(Stored data)

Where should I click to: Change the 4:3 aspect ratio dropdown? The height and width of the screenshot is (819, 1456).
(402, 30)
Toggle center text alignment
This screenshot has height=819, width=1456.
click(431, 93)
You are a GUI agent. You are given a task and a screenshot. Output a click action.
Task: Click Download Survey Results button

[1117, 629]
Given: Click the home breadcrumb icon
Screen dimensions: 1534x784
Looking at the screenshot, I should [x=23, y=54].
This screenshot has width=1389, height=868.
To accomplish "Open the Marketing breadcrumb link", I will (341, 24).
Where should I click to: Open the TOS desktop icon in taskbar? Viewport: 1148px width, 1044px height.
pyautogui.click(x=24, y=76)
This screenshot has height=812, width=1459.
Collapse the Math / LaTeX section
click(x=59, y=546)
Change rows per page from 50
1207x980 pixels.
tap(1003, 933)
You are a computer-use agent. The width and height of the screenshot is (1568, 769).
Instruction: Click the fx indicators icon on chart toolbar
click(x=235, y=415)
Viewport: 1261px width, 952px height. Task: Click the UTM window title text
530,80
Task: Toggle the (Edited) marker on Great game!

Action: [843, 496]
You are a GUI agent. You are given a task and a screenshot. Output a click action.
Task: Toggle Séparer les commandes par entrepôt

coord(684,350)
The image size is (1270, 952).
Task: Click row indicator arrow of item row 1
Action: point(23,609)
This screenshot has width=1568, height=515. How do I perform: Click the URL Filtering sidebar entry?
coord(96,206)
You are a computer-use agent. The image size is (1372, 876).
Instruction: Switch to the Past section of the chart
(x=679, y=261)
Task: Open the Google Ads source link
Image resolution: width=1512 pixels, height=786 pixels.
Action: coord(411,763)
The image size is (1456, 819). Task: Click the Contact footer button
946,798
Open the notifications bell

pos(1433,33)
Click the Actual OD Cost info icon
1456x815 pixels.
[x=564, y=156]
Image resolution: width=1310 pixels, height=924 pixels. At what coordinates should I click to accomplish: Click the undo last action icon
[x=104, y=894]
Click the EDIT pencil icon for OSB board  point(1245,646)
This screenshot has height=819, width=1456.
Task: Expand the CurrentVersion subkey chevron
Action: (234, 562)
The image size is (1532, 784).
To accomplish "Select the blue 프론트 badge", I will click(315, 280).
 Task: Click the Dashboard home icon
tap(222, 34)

# DIRECTIONS FOR THIS TASK
From beginning to end, the data must be duplicated exactly.

# WRITTEN ANSWER
Where should I click to: Change the 4:3 aspect ratio dropdown? The height and width of the screenshot is (819, 1456).
(402, 30)
Toggle center text alignment
This screenshot has height=819, width=1456.
click(431, 93)
You are a GUI agent. You are given a task and a screenshot. Output a click action.
Task: Click Download Survey Results button

[1117, 629]
Given: Click the home breadcrumb icon
Screen dimensions: 1534x784
Looking at the screenshot, I should [x=23, y=54].
This screenshot has width=1389, height=868.
To accomplish "Open the Marketing breadcrumb link", I will (341, 24).
Where should I click to: Open the TOS desktop icon in taskbar? Viewport: 1148px width, 1044px height.
pyautogui.click(x=24, y=76)
This screenshot has height=812, width=1459.
Collapse the Math / LaTeX section
click(x=59, y=546)
Change rows per page from 50
1207x980 pixels.
tap(1003, 933)
You are a computer-use agent. The width and height of the screenshot is (1568, 769).
Instruction: Click the fx indicators icon on chart toolbar
click(x=235, y=415)
Viewport: 1261px width, 952px height. Task: Click the UTM window title text
530,80
Task: Toggle the (Edited) marker on Great game!

Action: [843, 496]
You are a GUI agent. You are given a task and a screenshot. Output a click action.
Task: Toggle Séparer les commandes par entrepôt

coord(684,350)
The image size is (1270, 952).
Task: Click row indicator arrow of item row 1
Action: point(23,609)
This screenshot has width=1568, height=515. How do I perform: Click the URL Filtering sidebar entry?
coord(96,206)
You are a computer-use agent. The image size is (1372, 876).
Instruction: Switch to the Past section of the chart
(x=679, y=261)
Task: Open the Google Ads source link
Image resolution: width=1512 pixels, height=786 pixels.
Action: coord(411,763)
The image size is (1456, 819). Task: Click the Contact footer button
946,798
Open the notifications bell

pos(1433,33)
Click the Actual OD Cost info icon
1456x815 pixels.
[x=564, y=156]
Image resolution: width=1310 pixels, height=924 pixels. At what coordinates should I click to accomplish: Click the undo last action icon
[x=104, y=894]
Click the EDIT pencil icon for OSB board  point(1245,646)
This screenshot has height=819, width=1456.
Task: Expand the CurrentVersion subkey chevron
Action: (234, 562)
The image size is (1532, 784).
To accomplish "Select the blue 프론트 badge", I will click(315, 280).
 Task: Click the Dashboard home icon
tap(222, 34)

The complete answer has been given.